# mk6 and mk7 Jetta 1.4t same or different downpipe?



## PTag (Jan 10, 2022)

Hello,

I noticed they make a 2.5" catless downpipe for the mk7 Jetta 1.4t, I have a mk6 and was wondering if the downpipe is the same for both?

I know the turbo inlet looks different with the mk7 models, but couldn't tell as far as the downpipe.

Thank you!


----------



## PTag (Jan 10, 2022)

Anybody at all?


----------



## thatstockgli (Jul 15, 2020)

I believe they use different turbos on Mk7's than they do on the Mk6, so I doubt the downpipe would fit sadly


----------



## PTag (Jan 10, 2022)

This ended up getting sent to my email today and looks like they use the same downpipe.








CTS Turbo MK6/MK7 Jetta SE 1.4T, MK7 Golf 1.4T 3" Downpipe for EA211 engines - CTS TURBO


We are proud to release the new CTS Turbo Stainless Steel 3″ downpipe for the MK6/MK7 Jetta 1.4T and MK7 MQB Golf 1.4T with EA211 Gen1 and Gen2 engines. Unfortunately, the factory downpipe that comes as standard equipment in your car was designed for anything but performance.
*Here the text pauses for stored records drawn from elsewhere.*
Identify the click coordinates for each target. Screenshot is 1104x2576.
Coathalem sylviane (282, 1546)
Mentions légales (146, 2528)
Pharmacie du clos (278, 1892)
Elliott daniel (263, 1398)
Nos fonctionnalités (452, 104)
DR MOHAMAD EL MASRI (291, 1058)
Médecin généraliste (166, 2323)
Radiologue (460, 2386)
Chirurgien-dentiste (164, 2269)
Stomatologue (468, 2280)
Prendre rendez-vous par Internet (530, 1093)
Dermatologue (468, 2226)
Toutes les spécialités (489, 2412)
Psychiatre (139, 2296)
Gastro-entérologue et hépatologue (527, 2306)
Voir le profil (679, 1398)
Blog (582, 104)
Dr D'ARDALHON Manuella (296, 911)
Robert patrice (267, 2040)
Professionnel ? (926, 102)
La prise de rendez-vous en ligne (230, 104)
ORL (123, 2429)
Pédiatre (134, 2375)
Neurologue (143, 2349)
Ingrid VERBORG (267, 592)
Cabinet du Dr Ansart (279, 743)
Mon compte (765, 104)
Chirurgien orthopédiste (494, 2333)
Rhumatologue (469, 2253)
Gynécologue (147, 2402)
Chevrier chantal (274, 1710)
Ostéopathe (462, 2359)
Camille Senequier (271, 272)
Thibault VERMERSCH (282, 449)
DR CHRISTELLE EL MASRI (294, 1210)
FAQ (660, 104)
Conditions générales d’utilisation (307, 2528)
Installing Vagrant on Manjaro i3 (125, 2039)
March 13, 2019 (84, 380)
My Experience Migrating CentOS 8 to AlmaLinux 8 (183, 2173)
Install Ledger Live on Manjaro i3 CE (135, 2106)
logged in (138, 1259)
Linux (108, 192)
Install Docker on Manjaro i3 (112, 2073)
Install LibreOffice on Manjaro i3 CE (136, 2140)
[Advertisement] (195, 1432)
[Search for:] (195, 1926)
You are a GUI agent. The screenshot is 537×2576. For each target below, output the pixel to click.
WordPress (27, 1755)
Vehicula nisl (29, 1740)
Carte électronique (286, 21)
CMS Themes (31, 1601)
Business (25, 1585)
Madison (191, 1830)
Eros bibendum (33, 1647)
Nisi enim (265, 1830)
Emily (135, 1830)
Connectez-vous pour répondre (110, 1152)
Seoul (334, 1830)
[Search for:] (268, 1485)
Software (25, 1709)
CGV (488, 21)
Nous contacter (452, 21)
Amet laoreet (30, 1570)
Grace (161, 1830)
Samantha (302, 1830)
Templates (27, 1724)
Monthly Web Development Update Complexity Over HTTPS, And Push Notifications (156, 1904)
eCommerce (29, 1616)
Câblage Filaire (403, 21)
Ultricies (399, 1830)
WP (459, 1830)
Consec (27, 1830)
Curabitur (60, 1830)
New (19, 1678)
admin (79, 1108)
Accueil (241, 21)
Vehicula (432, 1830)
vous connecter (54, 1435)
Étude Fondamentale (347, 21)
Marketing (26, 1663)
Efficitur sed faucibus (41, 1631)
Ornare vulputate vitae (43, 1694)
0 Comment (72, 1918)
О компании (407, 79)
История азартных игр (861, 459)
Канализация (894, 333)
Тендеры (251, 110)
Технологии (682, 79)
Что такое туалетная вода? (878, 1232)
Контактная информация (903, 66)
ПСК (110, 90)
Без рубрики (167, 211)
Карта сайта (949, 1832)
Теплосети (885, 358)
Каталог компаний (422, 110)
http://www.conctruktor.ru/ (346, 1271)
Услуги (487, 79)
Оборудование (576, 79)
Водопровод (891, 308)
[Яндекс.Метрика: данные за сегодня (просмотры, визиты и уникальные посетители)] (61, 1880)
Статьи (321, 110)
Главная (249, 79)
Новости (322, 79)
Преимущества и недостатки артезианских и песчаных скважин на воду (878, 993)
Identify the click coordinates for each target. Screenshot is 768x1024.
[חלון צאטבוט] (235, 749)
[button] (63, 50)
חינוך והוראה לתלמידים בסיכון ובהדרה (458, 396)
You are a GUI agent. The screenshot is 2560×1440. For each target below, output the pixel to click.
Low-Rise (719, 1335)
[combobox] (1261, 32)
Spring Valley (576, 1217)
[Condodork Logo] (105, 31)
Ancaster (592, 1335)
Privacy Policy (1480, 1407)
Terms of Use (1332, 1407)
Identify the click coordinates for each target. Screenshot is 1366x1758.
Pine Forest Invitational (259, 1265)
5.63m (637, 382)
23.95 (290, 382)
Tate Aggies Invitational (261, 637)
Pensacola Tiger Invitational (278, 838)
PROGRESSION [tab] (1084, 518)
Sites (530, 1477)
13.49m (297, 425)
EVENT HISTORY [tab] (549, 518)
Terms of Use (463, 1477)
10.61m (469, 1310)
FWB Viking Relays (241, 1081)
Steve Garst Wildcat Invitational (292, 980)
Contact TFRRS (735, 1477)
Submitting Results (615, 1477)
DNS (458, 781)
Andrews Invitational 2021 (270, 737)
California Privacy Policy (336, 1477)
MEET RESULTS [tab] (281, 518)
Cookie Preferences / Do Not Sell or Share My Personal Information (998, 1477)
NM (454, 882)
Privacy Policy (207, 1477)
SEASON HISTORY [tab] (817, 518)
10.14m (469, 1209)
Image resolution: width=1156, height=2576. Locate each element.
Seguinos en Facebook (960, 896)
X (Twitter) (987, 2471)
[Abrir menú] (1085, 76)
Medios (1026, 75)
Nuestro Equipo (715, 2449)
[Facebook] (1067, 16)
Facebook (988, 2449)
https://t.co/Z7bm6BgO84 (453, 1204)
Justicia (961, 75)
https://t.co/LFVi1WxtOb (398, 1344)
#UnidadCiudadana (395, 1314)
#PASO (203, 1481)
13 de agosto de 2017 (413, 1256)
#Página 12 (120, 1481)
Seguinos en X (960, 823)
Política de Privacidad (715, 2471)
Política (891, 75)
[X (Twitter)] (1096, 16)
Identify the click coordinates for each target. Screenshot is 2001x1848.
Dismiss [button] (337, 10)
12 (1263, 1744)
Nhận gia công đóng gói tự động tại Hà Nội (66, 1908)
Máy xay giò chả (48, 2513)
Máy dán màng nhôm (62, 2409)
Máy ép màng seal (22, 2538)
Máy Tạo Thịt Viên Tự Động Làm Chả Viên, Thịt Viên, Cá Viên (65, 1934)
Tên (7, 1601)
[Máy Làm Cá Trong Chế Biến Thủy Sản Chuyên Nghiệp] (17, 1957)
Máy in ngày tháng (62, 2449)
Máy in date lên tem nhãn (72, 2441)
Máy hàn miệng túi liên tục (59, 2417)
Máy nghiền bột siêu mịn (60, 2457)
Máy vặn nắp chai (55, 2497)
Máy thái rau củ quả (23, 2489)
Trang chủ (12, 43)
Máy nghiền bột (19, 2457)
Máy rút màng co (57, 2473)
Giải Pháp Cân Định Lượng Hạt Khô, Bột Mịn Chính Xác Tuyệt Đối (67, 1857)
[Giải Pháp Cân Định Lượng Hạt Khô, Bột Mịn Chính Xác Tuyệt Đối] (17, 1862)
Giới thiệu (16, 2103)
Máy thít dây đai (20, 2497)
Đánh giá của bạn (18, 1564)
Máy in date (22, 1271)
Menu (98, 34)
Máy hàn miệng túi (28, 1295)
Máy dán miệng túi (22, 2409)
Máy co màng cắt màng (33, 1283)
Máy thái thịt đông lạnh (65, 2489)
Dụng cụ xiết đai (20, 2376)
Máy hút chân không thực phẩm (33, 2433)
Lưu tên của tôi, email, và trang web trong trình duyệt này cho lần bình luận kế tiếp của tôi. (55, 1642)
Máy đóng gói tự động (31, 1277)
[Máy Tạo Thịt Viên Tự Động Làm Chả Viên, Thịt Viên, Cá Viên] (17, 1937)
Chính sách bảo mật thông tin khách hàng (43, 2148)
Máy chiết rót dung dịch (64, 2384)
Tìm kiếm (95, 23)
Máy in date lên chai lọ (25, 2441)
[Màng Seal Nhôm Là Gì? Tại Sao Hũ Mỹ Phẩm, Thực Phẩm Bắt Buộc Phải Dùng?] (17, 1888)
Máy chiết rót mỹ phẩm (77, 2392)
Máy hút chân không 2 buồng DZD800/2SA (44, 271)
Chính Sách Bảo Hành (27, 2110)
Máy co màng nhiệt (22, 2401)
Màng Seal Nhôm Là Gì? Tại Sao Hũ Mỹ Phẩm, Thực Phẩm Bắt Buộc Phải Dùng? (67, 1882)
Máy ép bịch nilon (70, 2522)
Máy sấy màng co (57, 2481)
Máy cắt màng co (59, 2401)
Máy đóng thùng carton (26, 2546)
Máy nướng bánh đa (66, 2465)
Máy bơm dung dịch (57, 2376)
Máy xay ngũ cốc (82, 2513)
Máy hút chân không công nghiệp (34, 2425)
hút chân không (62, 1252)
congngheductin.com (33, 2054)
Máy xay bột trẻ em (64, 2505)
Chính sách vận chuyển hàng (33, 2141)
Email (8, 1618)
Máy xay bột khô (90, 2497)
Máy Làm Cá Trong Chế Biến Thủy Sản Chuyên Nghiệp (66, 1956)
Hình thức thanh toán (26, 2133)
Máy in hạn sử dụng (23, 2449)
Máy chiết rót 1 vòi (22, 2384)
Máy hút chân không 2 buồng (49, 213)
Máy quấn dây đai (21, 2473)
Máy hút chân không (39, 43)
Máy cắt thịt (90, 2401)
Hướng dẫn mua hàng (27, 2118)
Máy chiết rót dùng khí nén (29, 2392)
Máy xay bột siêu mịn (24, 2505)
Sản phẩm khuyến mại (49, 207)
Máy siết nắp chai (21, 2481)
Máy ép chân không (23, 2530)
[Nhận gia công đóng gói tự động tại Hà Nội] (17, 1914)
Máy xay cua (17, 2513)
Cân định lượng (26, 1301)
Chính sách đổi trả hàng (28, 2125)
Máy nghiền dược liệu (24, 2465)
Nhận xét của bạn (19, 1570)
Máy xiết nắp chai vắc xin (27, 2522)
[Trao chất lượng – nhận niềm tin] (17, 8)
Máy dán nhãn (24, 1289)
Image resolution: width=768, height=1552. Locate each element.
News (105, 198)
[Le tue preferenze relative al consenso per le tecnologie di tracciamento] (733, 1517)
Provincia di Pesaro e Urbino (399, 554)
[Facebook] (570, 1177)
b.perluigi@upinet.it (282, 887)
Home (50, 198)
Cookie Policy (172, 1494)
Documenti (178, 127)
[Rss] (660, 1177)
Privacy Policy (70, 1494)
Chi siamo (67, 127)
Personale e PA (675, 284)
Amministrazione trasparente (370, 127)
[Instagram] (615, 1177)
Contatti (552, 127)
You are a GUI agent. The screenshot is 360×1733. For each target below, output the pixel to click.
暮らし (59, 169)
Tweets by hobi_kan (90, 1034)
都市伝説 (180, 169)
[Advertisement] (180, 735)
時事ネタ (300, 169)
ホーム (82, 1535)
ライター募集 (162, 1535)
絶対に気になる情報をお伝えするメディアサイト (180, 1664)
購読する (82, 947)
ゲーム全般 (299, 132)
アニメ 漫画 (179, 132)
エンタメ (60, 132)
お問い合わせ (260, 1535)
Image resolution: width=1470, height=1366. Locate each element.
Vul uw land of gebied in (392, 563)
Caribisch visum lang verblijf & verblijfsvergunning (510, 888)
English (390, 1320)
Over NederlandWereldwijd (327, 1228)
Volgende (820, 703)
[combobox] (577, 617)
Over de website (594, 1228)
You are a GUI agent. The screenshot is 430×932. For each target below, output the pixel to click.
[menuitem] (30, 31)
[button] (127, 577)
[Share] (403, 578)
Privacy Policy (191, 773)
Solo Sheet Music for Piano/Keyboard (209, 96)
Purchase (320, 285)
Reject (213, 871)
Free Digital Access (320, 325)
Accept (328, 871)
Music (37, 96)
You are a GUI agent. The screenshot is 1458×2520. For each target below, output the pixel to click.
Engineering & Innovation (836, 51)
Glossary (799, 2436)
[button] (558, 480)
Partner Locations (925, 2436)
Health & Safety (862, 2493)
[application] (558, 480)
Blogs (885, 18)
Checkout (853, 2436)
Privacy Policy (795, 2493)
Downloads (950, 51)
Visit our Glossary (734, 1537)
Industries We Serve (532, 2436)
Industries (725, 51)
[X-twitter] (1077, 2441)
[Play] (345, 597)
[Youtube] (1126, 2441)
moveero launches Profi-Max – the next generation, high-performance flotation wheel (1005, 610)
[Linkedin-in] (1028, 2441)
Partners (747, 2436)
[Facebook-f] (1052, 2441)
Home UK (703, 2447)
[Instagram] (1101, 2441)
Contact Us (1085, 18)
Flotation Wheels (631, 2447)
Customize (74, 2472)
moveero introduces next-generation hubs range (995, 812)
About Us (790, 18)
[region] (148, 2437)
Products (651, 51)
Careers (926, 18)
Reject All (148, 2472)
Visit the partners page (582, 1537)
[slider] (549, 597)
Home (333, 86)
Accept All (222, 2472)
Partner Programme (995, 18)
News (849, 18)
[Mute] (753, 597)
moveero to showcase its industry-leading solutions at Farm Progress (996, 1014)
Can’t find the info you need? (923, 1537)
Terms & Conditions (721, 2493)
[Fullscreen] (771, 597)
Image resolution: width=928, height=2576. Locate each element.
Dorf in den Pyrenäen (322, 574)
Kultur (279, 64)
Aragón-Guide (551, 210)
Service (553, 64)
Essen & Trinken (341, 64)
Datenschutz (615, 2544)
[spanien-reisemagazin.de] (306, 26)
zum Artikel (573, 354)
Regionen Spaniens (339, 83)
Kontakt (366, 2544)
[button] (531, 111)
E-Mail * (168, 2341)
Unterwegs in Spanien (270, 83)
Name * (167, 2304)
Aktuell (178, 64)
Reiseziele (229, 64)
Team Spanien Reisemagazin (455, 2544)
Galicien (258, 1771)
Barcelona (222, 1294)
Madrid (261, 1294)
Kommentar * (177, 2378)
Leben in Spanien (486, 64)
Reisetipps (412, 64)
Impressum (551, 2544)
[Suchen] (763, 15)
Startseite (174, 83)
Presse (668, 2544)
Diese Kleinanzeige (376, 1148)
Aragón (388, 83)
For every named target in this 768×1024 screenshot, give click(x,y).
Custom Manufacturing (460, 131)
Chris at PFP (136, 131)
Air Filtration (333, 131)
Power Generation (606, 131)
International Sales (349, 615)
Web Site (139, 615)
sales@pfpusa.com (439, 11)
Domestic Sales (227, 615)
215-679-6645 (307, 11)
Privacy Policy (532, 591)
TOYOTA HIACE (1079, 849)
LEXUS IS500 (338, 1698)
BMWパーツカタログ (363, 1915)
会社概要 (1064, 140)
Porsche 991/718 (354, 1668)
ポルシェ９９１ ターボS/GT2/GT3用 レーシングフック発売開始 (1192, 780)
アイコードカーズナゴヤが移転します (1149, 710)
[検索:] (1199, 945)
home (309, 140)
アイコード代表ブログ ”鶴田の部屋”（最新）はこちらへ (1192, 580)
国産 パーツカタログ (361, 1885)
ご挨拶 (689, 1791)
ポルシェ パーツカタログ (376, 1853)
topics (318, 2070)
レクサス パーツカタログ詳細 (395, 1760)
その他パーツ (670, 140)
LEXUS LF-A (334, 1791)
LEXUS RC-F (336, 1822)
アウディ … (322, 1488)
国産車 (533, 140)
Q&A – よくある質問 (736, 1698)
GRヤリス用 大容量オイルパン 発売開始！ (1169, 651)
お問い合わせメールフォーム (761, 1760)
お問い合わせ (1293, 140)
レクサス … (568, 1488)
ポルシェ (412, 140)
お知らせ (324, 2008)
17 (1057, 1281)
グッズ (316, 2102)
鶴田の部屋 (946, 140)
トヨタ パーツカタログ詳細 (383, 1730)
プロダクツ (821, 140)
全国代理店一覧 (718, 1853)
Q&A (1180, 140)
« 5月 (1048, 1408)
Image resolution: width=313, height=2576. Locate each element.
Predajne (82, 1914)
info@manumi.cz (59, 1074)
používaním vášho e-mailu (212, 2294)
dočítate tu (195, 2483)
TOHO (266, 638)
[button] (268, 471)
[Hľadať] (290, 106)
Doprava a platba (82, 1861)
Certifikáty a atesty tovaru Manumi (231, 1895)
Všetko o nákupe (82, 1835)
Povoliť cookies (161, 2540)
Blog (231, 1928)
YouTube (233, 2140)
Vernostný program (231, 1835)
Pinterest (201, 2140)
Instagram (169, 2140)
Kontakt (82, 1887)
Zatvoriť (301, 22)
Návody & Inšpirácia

The factory...




www.ctsturbo.com


----------



## PTag (Jan 10, 2022)




----------



## PTag (Jan 10, 2022)

Catless too, exactly what I wanted 😁


----------



## thatstockgli (Jul 15, 2020)

PTag said:


> This ended up getting sent to my email today and looks like they use the same downpipe.
> 
> 
> 
> ...


Wow that's really interesting actually, glad you figured it out haha


----------



## PTag (Jan 10, 2022)

Yea that made my day lol


----------



## PTag (Jan 10, 2022)

If anyone wants to close this they can, the answer was found, thanks.


----------